Generative AI in Higher Education Management: A Mixed-Methods Study of School Leaders' Awareness, Readiness, and Adoption Intentions

Authors

  • Erwin Salvatierra

Keywords:

generative AI; higher education; academic leadership; institutional governance; technology acceptance

Abstract

This study examined higher education school leaders' awareness, readiness, and adoption intentions regarding th use of generative AI in institutional management. An exploratory convergent mixed-methods design was used to integrate survey results and qualitative written responses from 24 school leaders representing 10 universities. The instrument measured awareness, readiness, and adoption intention through Likert-scale items and used open-ended prompts to explore perceived opportunities, concerns, and enabling conditions for responsible use. Descriptive statistics, reliability analysis, Spearman correlations, and reflexive thematic analysis were employed.
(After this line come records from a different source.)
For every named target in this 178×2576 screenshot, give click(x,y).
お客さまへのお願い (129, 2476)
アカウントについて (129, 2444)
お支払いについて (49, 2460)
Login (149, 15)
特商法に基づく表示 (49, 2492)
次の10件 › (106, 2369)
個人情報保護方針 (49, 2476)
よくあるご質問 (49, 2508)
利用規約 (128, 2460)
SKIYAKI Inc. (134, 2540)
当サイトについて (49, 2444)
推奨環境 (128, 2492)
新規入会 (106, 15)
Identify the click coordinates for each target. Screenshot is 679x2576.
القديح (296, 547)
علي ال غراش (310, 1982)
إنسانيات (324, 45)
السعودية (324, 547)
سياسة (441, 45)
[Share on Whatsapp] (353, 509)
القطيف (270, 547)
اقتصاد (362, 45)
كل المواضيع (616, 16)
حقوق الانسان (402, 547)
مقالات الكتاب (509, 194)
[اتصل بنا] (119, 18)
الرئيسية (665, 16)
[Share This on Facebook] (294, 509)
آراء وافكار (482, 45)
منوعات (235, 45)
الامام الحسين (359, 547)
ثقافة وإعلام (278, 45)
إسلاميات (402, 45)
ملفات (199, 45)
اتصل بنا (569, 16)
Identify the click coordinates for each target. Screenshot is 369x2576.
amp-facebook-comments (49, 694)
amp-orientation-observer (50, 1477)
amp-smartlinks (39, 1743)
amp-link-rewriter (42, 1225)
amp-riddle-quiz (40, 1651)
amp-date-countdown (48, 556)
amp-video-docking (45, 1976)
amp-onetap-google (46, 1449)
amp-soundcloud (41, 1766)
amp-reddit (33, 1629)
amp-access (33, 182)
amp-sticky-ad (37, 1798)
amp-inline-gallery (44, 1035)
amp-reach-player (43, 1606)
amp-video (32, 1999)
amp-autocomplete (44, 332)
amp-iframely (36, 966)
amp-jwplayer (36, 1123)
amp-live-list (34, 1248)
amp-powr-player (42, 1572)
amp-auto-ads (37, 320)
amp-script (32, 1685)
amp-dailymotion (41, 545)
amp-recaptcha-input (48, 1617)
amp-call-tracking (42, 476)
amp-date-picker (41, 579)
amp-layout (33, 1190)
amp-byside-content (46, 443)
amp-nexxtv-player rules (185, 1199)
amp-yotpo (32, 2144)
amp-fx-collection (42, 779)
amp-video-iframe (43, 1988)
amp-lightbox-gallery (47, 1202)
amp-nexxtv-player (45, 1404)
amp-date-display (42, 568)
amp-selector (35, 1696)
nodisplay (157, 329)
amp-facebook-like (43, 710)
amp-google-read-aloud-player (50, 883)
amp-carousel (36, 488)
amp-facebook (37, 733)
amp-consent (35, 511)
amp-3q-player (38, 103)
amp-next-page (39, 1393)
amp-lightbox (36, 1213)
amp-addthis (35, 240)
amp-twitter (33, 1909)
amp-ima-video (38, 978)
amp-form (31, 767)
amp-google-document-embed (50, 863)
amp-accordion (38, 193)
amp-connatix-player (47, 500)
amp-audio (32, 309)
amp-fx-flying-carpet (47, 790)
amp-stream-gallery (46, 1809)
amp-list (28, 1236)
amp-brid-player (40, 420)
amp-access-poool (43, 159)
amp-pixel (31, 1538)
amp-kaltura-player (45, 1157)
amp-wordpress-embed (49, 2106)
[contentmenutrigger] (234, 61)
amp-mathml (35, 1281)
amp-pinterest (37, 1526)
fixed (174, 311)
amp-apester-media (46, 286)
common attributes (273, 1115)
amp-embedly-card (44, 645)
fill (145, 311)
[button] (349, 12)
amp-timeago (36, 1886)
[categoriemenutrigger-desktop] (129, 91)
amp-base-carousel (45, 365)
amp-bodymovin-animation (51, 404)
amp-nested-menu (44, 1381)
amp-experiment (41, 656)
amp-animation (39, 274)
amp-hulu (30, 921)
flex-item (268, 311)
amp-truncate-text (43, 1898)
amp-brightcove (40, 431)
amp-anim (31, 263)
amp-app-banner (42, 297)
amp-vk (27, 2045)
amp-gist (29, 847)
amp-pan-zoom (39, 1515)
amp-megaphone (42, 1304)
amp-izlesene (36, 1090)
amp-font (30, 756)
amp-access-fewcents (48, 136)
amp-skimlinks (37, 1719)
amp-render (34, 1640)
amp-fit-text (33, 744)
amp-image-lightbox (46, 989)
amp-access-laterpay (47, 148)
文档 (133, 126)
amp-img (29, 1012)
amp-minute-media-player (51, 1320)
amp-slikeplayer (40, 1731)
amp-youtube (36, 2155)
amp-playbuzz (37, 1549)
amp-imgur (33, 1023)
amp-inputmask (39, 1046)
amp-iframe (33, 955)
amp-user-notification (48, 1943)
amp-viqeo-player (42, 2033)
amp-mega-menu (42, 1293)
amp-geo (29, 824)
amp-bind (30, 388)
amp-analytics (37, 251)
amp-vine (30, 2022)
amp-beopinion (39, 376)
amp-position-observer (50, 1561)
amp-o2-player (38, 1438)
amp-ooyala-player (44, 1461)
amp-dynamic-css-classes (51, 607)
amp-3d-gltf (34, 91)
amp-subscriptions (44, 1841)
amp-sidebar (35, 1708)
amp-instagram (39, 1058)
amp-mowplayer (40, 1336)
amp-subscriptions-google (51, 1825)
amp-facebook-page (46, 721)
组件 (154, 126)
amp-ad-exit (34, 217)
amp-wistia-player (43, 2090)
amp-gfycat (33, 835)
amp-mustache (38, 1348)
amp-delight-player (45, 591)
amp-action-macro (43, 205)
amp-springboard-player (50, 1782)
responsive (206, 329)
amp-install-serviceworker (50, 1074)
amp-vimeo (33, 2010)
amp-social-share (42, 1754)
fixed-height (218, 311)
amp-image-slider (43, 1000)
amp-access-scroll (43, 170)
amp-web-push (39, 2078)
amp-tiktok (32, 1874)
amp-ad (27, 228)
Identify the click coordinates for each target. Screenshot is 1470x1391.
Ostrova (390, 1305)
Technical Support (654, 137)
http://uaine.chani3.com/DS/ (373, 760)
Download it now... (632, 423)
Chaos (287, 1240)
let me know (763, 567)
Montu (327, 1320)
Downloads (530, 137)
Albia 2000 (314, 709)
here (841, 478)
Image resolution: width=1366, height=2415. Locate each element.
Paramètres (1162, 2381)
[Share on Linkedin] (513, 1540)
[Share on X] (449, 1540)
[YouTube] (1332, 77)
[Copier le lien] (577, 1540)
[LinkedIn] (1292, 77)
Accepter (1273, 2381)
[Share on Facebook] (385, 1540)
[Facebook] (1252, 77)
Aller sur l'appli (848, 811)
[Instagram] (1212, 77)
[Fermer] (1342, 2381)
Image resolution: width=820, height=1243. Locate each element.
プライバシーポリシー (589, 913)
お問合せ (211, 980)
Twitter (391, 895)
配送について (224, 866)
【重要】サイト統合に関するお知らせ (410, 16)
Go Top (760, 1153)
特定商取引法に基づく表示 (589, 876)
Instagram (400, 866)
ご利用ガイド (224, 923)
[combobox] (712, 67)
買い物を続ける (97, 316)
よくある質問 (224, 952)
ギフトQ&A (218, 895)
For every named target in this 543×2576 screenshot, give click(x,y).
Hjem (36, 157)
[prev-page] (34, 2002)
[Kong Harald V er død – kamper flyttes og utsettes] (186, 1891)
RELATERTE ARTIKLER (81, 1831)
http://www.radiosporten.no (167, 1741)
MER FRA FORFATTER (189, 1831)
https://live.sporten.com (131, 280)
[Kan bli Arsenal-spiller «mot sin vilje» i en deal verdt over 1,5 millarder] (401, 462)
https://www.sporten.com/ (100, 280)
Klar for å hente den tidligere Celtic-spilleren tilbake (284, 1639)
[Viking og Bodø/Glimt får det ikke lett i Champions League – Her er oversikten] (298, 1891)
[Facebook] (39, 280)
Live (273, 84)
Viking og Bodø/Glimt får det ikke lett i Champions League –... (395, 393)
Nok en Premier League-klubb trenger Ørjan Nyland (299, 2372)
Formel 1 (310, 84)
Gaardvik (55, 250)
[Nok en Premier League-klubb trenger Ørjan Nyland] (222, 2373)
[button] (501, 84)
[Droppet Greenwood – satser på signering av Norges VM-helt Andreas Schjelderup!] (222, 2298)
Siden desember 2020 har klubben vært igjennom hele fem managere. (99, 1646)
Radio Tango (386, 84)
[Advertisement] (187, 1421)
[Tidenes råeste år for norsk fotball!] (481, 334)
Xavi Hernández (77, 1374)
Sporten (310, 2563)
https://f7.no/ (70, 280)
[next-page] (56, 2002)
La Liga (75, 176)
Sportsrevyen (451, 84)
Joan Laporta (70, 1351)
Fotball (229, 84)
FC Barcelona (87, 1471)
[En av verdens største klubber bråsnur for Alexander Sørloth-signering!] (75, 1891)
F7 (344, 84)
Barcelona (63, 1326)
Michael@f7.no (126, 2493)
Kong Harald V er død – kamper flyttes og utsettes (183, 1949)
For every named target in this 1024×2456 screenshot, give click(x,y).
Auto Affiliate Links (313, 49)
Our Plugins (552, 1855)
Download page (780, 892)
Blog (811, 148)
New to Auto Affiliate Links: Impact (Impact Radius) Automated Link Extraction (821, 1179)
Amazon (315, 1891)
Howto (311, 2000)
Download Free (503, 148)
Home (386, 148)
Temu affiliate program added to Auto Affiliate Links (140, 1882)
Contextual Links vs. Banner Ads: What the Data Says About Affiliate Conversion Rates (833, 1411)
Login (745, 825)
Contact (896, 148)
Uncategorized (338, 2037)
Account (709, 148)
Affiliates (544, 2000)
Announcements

The findings showed high awareness (M = 3.82, SD = 0.52) and high adoption intention (M = 3.61, SD = 0.63), but only moderate readiness (M = 3.36, SD = 0.61). Awareness was positively related to readiness (rs = .62, p = .001) and adoption intention (rs = .59, p = .003), while readiness showed the strongest relationship with adoption intention (rs = .68, p < .001). Qualitative findings identified five themes: strategic efficiency under human oversight; governance and data protection as prerequisites; leadership-focused training; accuracy and reputational risk; and uneven access and resistance. The integrated findings indicate that leaders are not merely asking whether generative AI is useful; they are asking whether their institutions can use it responsibly. The study recommends leadership-centered professional development, explicit governance protocols, low-risk pilot projects, and human-centered accountability structures.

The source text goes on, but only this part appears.